#### Your instructions:
Your answer should restate each line of the data below word for word.

#### Given records:
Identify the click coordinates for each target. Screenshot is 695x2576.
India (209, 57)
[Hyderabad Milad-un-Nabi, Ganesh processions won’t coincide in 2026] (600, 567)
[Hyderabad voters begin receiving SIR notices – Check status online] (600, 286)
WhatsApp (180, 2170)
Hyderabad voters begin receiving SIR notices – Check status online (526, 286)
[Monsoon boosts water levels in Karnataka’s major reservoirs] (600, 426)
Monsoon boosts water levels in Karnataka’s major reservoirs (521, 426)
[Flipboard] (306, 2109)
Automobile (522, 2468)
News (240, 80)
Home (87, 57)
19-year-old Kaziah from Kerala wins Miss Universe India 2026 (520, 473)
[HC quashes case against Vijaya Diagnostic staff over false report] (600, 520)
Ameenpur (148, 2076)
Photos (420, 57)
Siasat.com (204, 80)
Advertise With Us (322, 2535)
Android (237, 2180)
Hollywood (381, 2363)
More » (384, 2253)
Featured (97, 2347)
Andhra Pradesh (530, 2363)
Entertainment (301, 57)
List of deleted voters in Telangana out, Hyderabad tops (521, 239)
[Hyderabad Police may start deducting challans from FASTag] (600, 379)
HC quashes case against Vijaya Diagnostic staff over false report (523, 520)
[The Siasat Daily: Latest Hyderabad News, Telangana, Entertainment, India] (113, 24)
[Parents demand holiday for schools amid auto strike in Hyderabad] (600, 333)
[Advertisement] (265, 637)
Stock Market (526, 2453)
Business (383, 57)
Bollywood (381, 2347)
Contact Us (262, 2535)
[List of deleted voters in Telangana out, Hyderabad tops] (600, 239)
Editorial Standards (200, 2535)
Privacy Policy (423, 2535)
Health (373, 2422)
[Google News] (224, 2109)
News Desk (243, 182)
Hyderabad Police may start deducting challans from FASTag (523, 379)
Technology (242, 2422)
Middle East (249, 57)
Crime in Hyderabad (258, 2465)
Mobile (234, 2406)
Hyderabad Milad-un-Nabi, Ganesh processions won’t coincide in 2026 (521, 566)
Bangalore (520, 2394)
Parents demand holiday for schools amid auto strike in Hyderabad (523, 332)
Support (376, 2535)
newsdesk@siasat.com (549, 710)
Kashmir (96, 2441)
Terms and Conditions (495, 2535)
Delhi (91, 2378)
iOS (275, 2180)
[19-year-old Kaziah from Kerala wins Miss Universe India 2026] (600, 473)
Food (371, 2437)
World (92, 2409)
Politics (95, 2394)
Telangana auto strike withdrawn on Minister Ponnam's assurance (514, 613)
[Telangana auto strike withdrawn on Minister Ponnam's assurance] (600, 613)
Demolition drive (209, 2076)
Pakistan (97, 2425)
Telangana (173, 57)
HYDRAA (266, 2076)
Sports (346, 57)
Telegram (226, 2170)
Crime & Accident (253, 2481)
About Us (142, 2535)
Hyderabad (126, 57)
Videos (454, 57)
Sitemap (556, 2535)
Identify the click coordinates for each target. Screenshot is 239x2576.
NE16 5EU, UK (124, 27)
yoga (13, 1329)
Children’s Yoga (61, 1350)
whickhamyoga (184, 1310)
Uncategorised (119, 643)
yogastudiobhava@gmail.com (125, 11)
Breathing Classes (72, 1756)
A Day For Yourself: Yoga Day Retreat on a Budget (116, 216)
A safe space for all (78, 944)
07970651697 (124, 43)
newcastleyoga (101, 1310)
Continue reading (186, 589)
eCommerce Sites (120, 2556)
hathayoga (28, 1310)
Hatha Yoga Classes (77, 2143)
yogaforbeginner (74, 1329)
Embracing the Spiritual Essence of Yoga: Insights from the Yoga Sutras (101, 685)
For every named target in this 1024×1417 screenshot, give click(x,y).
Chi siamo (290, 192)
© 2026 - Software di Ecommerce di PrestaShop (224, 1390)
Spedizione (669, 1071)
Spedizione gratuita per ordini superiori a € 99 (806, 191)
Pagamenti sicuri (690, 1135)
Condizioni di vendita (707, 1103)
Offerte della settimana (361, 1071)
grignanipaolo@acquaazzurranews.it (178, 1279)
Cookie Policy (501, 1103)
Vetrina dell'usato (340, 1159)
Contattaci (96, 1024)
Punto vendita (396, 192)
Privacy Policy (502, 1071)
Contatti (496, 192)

#### Response to the task:
Identify the click coordinates for each target. Screenshot is 695x2576.
India (209, 57)
[Hyderabad Milad-un-Nabi, Ganesh processions won’t coincide in 2026] (600, 567)
[Hyderabad voters begin receiving SIR notices – Check status online] (600, 286)
WhatsApp (180, 2170)
Hyderabad voters begin receiving SIR notices – Check status online (526, 286)
[Monsoon boosts water levels in Karnataka’s major reservoirs] (600, 426)
Monsoon boosts water levels in Karnataka’s major reservoirs (521, 426)
[Flipboard] (306, 2109)
Automobile (522, 2468)
News (240, 80)
Home (87, 57)
19-year-old Kaziah from Kerala wins Miss Universe India 2026 (520, 473)
[HC quashes case against Vijaya Diagnostic staff over false report] (600, 520)
Ameenpur (148, 2076)
Photos (420, 57)
Siasat.com (204, 80)
Advertise With Us (322, 2535)
Android (237, 2180)
Hollywood (381, 2363)
More » (384, 2253)
Featured (97, 2347)
Andhra Pradesh (530, 2363)
Entertainment (301, 57)
List of deleted voters in Telangana out, Hyderabad tops (521, 239)
[Hyderabad Police may start deducting challans from FASTag] (600, 379)
HC quashes case against Vijaya Diagnostic staff over false report (523, 520)
[The Siasat Daily: Latest Hyderabad News, Telangana, Entertainment, India] (113, 24)
[Parents demand holiday for schools amid auto strike in Hyderabad] (600, 333)
[Advertisement] (265, 637)
Stock Market (526, 2453)
Business (383, 57)
Bollywood (381, 2347)
Contact Us (262, 2535)
[List of deleted voters in Telangana out, Hyderabad tops] (600, 239)
Editorial Standards (200, 2535)
Privacy Policy (423, 2535)
Health (373, 2422)
[Google News] (224, 2109)
News Desk (243, 182)
Hyderabad Police may start deducting challans from FASTag (523, 379)
Technology (242, 2422)
Middle East (249, 57)
Crime in Hyderabad (258, 2465)
Mobile (234, 2406)
Hyderabad Milad-un-Nabi, Ganesh processions won’t coincide in 2026 (521, 566)
Bangalore (520, 2394)
Parents demand holiday for schools amid auto strike in Hyderabad (523, 332)
Support (376, 2535)
newsdesk@siasat.com (549, 710)
Kashmir (96, 2441)
Terms and Conditions (495, 2535)
Delhi (91, 2378)
iOS (275, 2180)
[19-year-old Kaziah from Kerala wins Miss Universe India 2026] (600, 473)
Food (371, 2437)
World (92, 2409)
Politics (95, 2394)
Telangana auto strike withdrawn on Minister Ponnam's assurance (514, 613)
[Telangana auto strike withdrawn on Minister Ponnam's assurance] (600, 613)
Demolition drive (209, 2076)
Pakistan (97, 2425)
Telangana (173, 57)
HYDRAA (266, 2076)
Sports (346, 57)
Telegram (226, 2170)
Crime & Accident (253, 2481)
About Us (142, 2535)
Hyderabad (126, 57)
Videos (454, 57)
Sitemap (556, 2535)
Identify the click coordinates for each target. Screenshot is 239x2576.
NE16 5EU, UK (124, 27)
yoga (13, 1329)
Children’s Yoga (61, 1350)
whickhamyoga (184, 1310)
Uncategorised (119, 643)
yogastudiobhava@gmail.com (125, 11)
Breathing Classes (72, 1756)
A Day For Yourself: Yoga Day Retreat on a Budget (116, 216)
A safe space for all (78, 944)
07970651697 (124, 43)
newcastleyoga (101, 1310)
Continue reading (186, 589)
eCommerce Sites (120, 2556)
hathayoga (28, 1310)
Hatha Yoga Classes (77, 2143)
yogaforbeginner (74, 1329)
Embracing the Spiritual Essence of Yoga: Insights from the Yoga Sutras (101, 685)
For every named target in this 1024×1417 screenshot, give click(x,y).
Chi siamo (290, 192)
© 2026 - Software di Ecommerce di PrestaShop (224, 1390)
Spedizione (669, 1071)
Spedizione gratuita per ordini superiori a € 99 (806, 191)
Pagamenti sicuri (690, 1135)
Condizioni di vendita (707, 1103)
Offerte della settimana (361, 1071)
grignanipaolo@acquaazzurranews.it (178, 1279)
Cookie Policy (501, 1103)
Vetrina dell'usato (340, 1159)
Contattaci (96, 1024)
Punto vendita (396, 192)
Privacy Policy (502, 1071)
Contatti (496, 192)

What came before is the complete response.